Politics Magazine

Feeling Elephants

Posted on the 28 November 2023 by Steveawiggins @stawiggins

There’s an old story about an elephant (the noble kind).  It involves visually impaired men—they always seem to be male—feeling said pachyderm and coming up with different ideas of what it is they’re touching.  I’m sure you’ve heard this before—it’s repeated constantly.  The other day I was reading yet another author using this analogy and he specified that there were three blind men.  I stopped.  Scratched my head.  Where did he come up with three?  An elephant has lots of parts and you need someone to touch at least the trunk, the tusks, the legs, and the tail.  At least.  So I decided to find out where this story came from.  This particular author said it was from India, which seemed likely enough.  And so I went looking.

Feeling ElephantsImage credit: From The Heath readers by grades, D.C. Heath and Company (Boston), p. 69, public domain via Wikimedia Commons.
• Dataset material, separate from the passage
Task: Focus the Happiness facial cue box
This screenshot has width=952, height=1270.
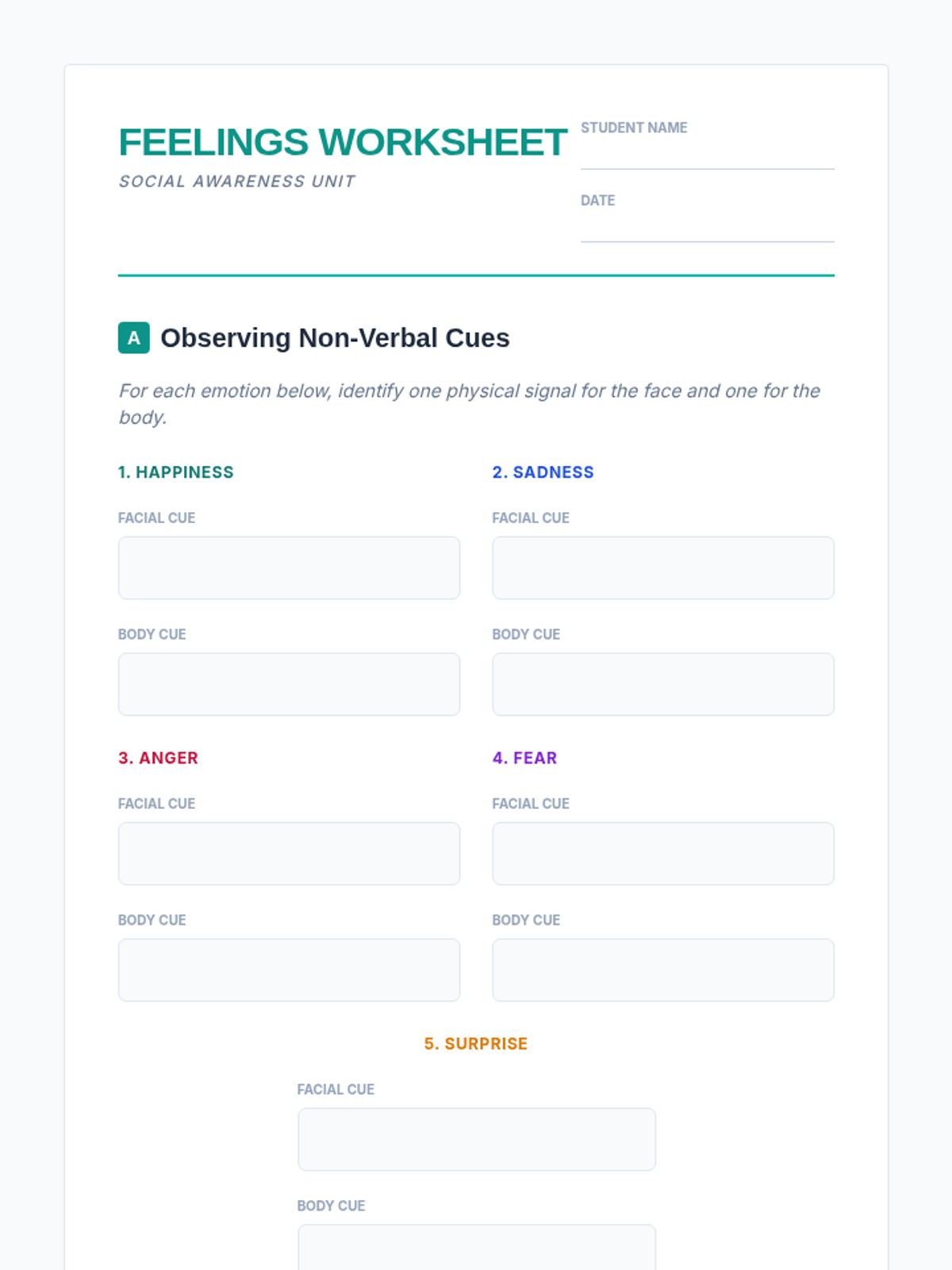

It turns out that the earliest rendition of this story is a Buddhist text from the sixth century BCE.  In case you’re biblically oriented, the sixth century is the era of Jeremiah and Ezekiel, as well as Deutero-Isaiah.  Things were happening, that is, religiously.  While the prophets were busy dealing with the fall of Jerusalem, someone during the lifetime of the Buddha was writing this story into the Tittha Sutta (the story spread to Hinduism and Jainism as well).  Now I’m quick to admit that I’m no specialist on Buddhism.  I know a few Buddhists, but they don’t talk to me much about the tenets of their religion.  Still, I marvel at how much our culture has been influenced by the religions of India, including Buddhism.  So how many men are there? I hear you ask.  Well, the most usual answer is “a group.”

A typical early version had men feeling the trunk, ear, leg, side, tail, and tusk—double the three I’d just read about.  But you see, literalism is the problem here, as it generally is.  Nobody has suggested, at least in my limited research on the topic, that an actual group of visually impaired males found an actual elephant to feel up.  And that these men weren’t curious enough to reach beyond the trunk to the head, or feel along its side.  The story is told to make a point, not to establish history.  And like all stories, it changes over time.  So much so that when innocently reading about something else, I discovered that somebody had heard that there were three men.  Rather like wise men, I expect, who are numbered by their gifts rather than Scripture.  Instead, wouldn’t it be best to feel the whole elephant and find out what it really is?